After the scores of the modified dental anxiety scale were clustered into Mild to moderate dental anxiety (score 5-19) and Severe dental anxiety (score 20-25), the majority of patients (92.01%) fell under mild to moderate, while the remainder (7.99%) had severe dental anxiety. The participants with at most moderate dental anxiety showed a population with 30.19% last dental visit within 12 months (regular attenders), and 69.81% (non-regular attenders) outside 12 months. Whilst the severely dentally anxious patients had 43.48% regular attenders and 56,52% non-regular attenders. The correlation between time since last dental visit and anxiety level was not statistically significant (r=-.078, p=.188).

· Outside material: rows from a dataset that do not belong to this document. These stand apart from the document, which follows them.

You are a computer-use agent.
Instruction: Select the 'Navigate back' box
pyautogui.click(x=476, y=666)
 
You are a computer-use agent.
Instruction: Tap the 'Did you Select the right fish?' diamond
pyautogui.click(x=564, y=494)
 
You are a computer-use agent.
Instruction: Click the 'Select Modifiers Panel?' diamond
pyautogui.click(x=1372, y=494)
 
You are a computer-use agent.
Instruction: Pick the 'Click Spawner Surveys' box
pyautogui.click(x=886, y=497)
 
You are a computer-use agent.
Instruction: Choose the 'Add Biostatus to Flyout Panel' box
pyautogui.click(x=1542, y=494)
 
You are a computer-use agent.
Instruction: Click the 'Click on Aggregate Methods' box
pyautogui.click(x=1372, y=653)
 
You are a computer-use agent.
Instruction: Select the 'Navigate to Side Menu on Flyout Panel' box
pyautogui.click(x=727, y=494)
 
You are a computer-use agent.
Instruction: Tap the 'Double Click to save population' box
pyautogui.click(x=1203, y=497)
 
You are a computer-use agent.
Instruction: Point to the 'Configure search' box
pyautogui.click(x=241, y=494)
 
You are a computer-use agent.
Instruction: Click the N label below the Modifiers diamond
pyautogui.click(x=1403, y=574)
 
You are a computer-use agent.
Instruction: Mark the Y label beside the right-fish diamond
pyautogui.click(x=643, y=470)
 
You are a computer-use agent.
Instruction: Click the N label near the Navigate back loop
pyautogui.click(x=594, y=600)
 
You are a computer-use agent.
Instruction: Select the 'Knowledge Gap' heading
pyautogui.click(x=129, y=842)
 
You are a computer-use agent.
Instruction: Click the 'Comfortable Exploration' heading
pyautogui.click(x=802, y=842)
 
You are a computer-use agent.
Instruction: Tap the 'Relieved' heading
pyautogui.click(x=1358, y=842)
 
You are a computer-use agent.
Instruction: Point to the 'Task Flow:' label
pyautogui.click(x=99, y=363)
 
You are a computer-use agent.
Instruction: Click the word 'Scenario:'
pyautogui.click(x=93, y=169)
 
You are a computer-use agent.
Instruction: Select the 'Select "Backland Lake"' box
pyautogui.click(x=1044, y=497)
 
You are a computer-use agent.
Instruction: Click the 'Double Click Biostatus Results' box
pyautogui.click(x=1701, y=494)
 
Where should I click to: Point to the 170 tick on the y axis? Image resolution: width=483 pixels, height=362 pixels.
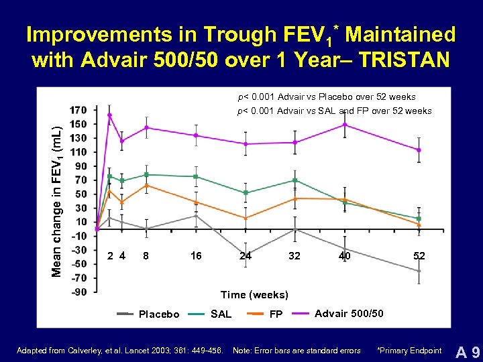click(77, 110)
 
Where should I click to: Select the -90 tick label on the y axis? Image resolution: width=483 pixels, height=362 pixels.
click(77, 292)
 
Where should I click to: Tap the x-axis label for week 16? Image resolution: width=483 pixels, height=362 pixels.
click(196, 255)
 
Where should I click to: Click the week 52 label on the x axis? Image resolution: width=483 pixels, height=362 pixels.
click(419, 255)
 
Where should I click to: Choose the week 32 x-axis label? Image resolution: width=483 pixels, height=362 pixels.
click(294, 255)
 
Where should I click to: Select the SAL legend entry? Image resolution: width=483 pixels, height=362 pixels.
click(221, 314)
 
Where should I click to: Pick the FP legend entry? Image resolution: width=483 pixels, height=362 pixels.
click(275, 314)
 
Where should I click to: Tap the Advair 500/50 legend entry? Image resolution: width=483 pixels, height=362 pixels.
click(349, 313)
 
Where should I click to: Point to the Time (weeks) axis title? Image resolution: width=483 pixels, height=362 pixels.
click(255, 295)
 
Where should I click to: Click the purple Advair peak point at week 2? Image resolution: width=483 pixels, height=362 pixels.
click(109, 115)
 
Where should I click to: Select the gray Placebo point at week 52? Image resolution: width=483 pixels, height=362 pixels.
click(419, 271)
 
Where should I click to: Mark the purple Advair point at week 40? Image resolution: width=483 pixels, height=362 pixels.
click(345, 125)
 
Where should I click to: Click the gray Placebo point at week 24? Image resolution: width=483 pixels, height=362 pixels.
click(246, 253)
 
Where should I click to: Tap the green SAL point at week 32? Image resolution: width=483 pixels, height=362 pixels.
click(294, 180)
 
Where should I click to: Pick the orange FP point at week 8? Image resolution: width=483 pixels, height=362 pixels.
click(146, 186)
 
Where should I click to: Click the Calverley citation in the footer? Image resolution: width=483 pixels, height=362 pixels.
click(121, 351)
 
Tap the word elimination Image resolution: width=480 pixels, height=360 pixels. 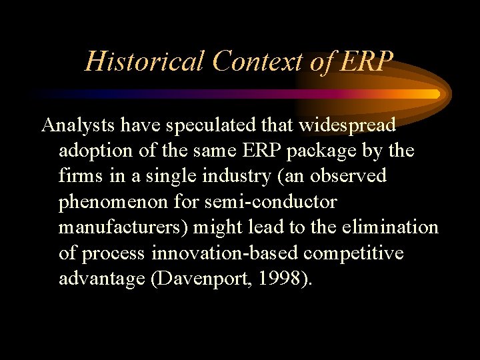tap(389, 227)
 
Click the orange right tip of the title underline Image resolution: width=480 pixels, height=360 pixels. tap(437, 94)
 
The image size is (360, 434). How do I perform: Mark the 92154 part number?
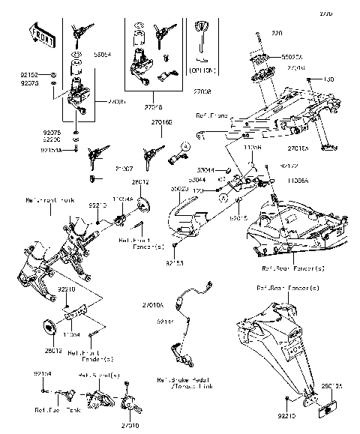click(x=43, y=373)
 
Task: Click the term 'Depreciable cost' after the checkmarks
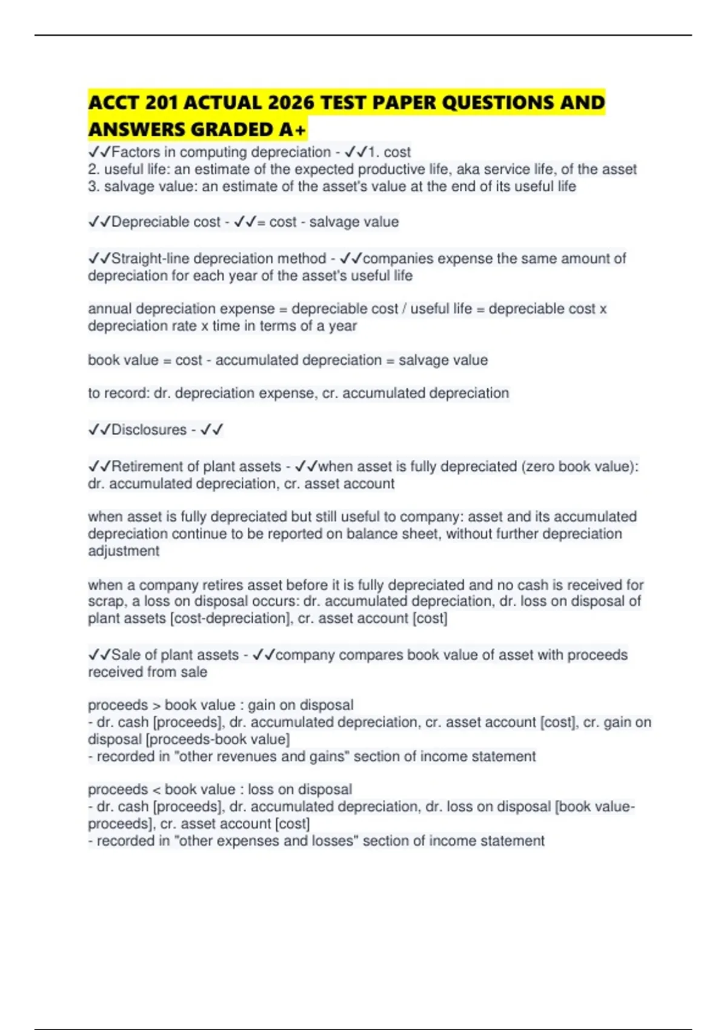[165, 222]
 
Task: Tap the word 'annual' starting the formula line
[110, 308]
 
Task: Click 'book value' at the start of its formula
[123, 360]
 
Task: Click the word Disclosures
[148, 430]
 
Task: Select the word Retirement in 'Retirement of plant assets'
[148, 467]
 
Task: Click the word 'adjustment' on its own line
[124, 551]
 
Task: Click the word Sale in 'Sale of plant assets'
[125, 655]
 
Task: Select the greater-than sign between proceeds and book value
[156, 706]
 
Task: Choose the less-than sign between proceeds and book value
[156, 790]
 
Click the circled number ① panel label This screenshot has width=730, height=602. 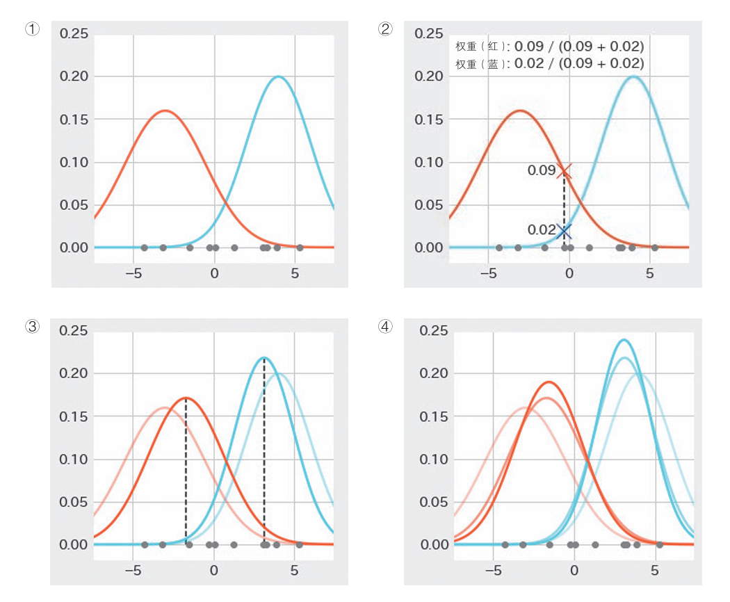pyautogui.click(x=32, y=29)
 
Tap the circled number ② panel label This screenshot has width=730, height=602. pyautogui.click(x=385, y=29)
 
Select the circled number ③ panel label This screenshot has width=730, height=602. pyautogui.click(x=32, y=326)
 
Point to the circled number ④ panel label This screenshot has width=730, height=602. pyautogui.click(x=385, y=326)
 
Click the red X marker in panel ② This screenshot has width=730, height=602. pyautogui.click(x=565, y=171)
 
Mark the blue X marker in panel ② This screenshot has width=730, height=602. pyautogui.click(x=564, y=231)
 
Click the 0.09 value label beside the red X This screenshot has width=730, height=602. pyautogui.click(x=542, y=170)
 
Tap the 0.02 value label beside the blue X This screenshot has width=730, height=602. pyautogui.click(x=542, y=229)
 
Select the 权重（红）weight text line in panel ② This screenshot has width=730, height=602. pyautogui.click(x=549, y=46)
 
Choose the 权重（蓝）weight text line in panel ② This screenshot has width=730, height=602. pyautogui.click(x=549, y=63)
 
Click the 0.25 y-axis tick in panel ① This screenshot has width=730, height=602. pyautogui.click(x=74, y=33)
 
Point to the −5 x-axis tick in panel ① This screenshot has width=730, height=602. pyautogui.click(x=133, y=273)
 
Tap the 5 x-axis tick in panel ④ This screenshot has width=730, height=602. pyautogui.click(x=655, y=570)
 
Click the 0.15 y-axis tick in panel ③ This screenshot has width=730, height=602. pyautogui.click(x=73, y=416)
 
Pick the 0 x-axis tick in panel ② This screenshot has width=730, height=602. pyautogui.click(x=569, y=273)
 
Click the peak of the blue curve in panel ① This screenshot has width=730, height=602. pyautogui.click(x=278, y=76)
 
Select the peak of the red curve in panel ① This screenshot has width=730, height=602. pyautogui.click(x=165, y=111)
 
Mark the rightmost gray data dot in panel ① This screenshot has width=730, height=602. pyautogui.click(x=300, y=247)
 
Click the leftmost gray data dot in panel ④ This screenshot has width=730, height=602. pyautogui.click(x=505, y=545)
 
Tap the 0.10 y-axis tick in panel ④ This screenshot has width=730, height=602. pyautogui.click(x=433, y=459)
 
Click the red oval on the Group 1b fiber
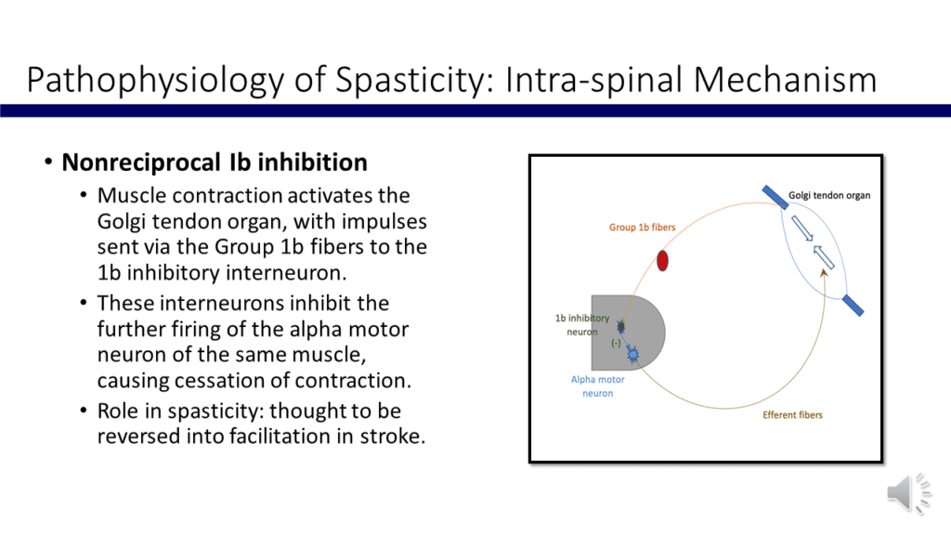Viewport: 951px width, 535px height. coord(662,260)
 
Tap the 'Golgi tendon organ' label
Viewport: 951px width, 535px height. coord(829,196)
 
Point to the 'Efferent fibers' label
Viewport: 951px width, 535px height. coord(792,414)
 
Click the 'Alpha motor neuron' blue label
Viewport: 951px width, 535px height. coord(592,386)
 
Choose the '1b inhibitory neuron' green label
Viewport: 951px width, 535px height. coord(582,325)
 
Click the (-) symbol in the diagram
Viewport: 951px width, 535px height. coord(615,344)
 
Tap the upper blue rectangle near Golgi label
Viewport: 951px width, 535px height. coord(773,197)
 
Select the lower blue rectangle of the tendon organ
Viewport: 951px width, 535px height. coord(853,305)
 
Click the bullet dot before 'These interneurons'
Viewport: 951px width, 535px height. coord(85,304)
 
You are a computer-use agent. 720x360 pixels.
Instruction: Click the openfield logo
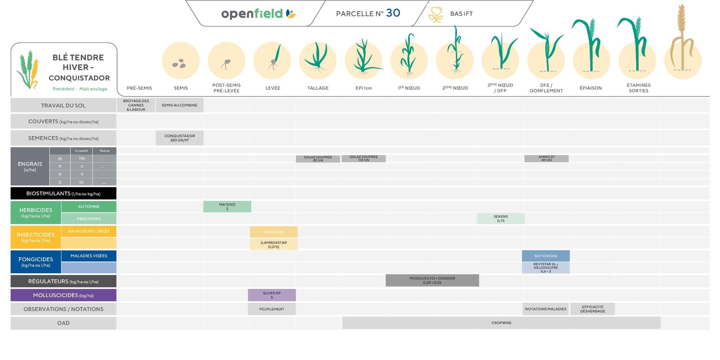(x=258, y=14)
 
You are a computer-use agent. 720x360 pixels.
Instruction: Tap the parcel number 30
(x=393, y=13)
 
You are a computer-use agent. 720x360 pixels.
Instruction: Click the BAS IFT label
(x=461, y=14)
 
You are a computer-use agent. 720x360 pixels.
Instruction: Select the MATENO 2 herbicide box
(x=227, y=207)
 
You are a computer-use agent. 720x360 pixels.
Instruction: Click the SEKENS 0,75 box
(x=500, y=219)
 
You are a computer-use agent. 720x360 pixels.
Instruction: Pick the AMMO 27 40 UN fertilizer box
(x=546, y=158)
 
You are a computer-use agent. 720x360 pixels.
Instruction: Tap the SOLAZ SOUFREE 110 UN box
(x=364, y=158)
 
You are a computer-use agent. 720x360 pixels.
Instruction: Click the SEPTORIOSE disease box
(x=545, y=256)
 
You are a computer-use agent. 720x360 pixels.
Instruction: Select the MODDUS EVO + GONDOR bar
(x=432, y=280)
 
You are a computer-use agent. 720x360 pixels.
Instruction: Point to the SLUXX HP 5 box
(x=272, y=295)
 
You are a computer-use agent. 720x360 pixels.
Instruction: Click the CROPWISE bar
(x=501, y=323)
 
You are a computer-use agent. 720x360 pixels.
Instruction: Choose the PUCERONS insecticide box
(x=274, y=232)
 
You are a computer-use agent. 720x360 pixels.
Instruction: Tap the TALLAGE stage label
(x=318, y=88)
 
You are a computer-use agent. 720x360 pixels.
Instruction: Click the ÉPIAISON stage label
(x=590, y=88)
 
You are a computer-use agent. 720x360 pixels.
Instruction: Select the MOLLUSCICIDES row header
(x=63, y=295)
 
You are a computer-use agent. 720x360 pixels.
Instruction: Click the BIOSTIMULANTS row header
(x=63, y=193)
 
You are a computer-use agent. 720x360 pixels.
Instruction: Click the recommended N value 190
(x=82, y=158)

White, et al the findings showed that on average, women had greater levels of anxiety (2.12 points greater). The study also reported that 17% of participants scored 15 points or above and 7% scored not less than 19 points on the Modified dental anxiety scale. In addition, the researchers report that 8.4% of respondents admitted to being anxious enough to avoid visiting the dentist. In a similar study in Chennai, India Appukuttan, et al found out that 17.5% of respondents had postponed visiting the dentist due to anxiety.

Conclusion

From the results of the study, the classification of patients according to attendance patterns revealed that 31.25% were regular attenders and 68.75% were non-regular attenders. A bivariate analysis conducted in the dependant variable (dental attendance pattern) the independent variables found age, gender and the dental insurance provider to be significantly correlated with the dental attendance patterns. Furthermore, no significant correlation between patient’s dental anxiety level and utilisation pattern or time since last dental visit. The most significant determining factor of whether or not visited the dentist seemed to be the presence of symptoms, as 99.31% of visits were symptom driven.

Recommendations

The patterns of dental attendance seem most influenced by the presence of symptoms, and the majority of patients only attend dental visits when suffering from one or more symptoms. It is therefore necessary to educate patients on the prevention and early detection of dental diseases and conditions as a way of minimizing costs, avoiding uncomfortable symptoms, maintaining aesthetic appearance, and avoiding lengthy as well as traumatic procedures to cure advanced disease.

Acknowledgements

I would like to give thanks to my supervisor Dr. Nyerembe, my family, as well as my friends for their support encouragement, and guidance offered to me during the preparations of this proposal.